Stream in Skagit County, Washington, US

Illabot Creek (x̌əlabac) is a designated National Wild and Scenic River in Northern Washington which provides a spawning and rearing habitat for summer and fall chinook, coho, chum and pink salmon, as well as steelhead and bull trout. The creek is in the Skagit River watershed. Puget Sound Chinook, steelhead and bull trout are listed under the Endangered Species Act. Illabot Creek also supports the highest density of chum and pink salmon in the Skagit River watershed. The creek area also provides habitat for wintering bald eagles that are attracted to the salmon, part of one of the largest concentration of wintering bald eagles in the continental United States.

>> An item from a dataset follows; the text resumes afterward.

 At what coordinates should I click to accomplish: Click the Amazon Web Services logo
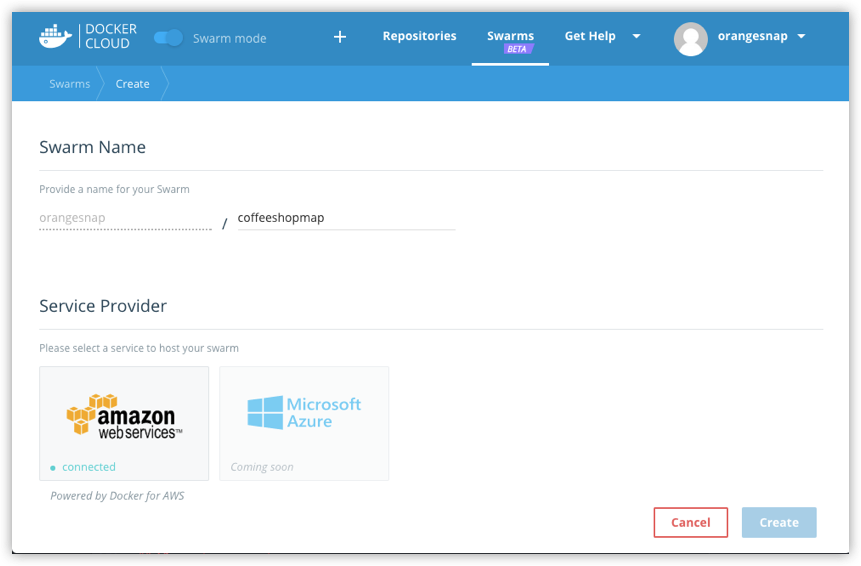click(124, 415)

The creek is generally managed by the U.S. Forest Service, Mount Baker–Snoqualmie National Forest with a protected length of 14.3 mi and as a reported area of 2.15 sqmi. A 2018 project invested $4.4 million in restoration of fish habitat along the creek. The National Wild and Scenic Rivers protection was authorized by Congress in December 2014.

Illabot Creek begins at the 7,500 feet elevation in the Mount Baker–Snoqualmie National Forest and enters the Skagit River in Rockport, Washington. 262 acres of property around the creek was acquired in 2017 by The Nature Conservancy and placed in the Skagit Land Trust.